Records contained in a dataset:
<<<<
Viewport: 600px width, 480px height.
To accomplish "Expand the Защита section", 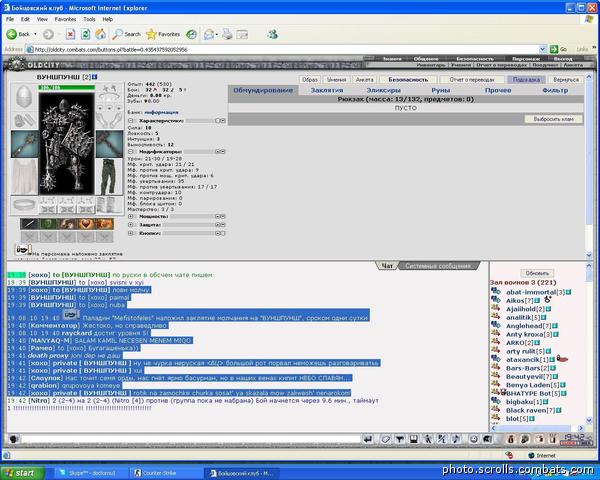I will 133,226.
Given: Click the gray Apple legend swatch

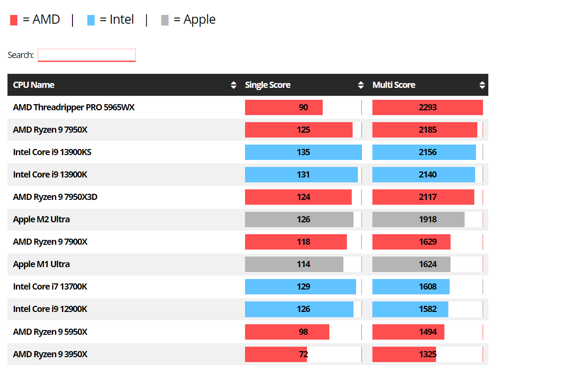Looking at the screenshot, I should [x=165, y=20].
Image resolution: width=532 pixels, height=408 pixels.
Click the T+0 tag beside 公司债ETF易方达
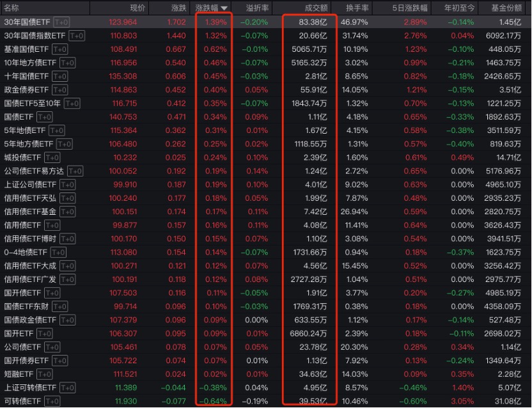click(x=75, y=171)
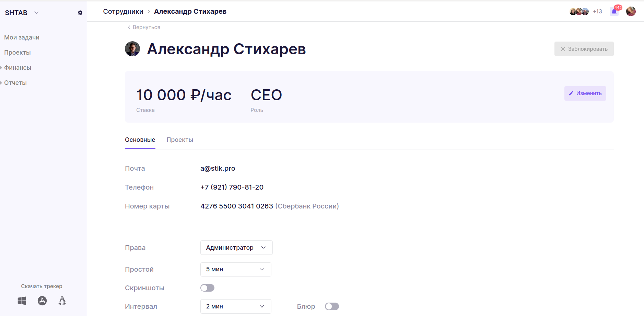Screen dimensions: 644x316
Task: Open the Интервал 2 мин dropdown
Action: click(236, 306)
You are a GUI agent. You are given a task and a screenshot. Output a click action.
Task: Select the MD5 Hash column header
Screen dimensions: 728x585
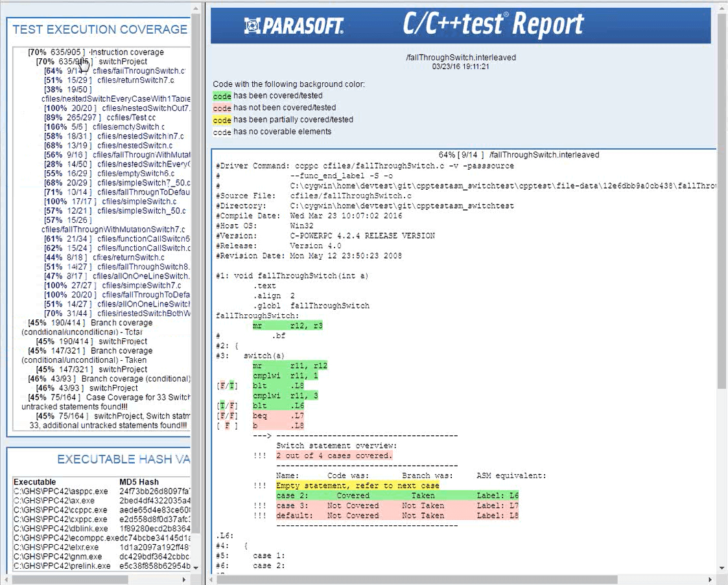[139, 482]
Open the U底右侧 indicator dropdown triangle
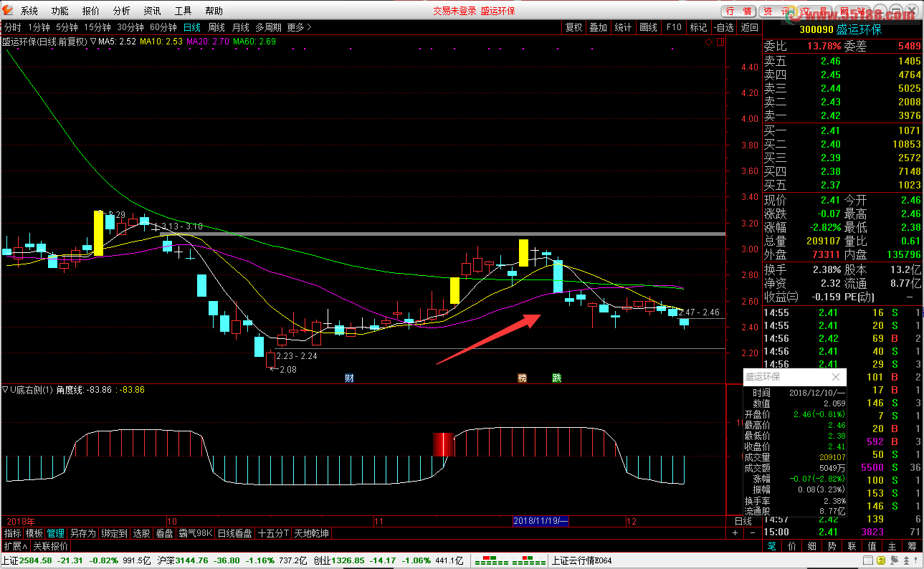The image size is (924, 569). (6, 390)
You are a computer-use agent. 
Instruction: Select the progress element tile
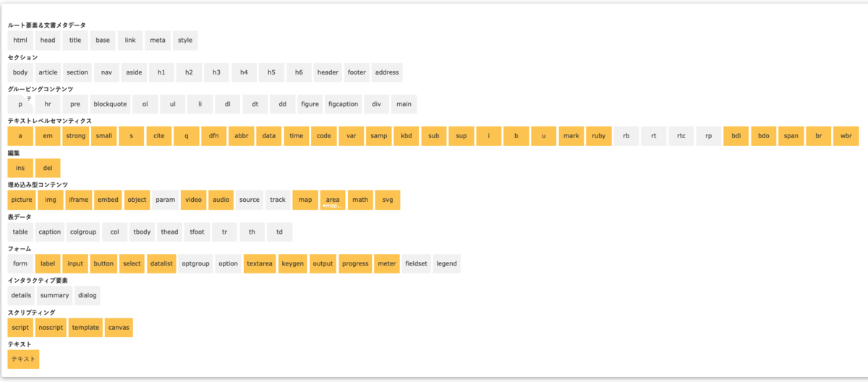point(355,263)
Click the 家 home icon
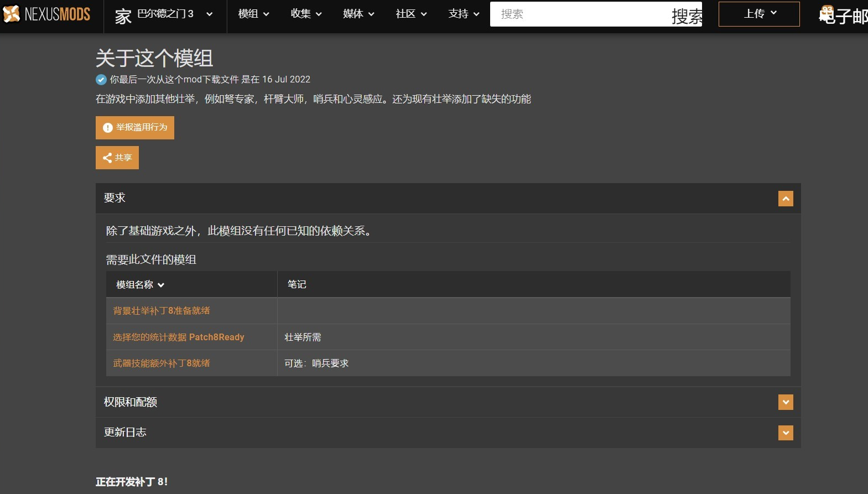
>>>>
§ **ASSIGNMENT**
Word-for-word restatement: every line from the one with "You are a computer-use agent." through the final line of the data, both ends included, pictures excluded.

§ **YOUR SOLUTION**
You are a computer-use agent. 
Instruction: Select the progress element tile
point(355,263)
Click the 家 home icon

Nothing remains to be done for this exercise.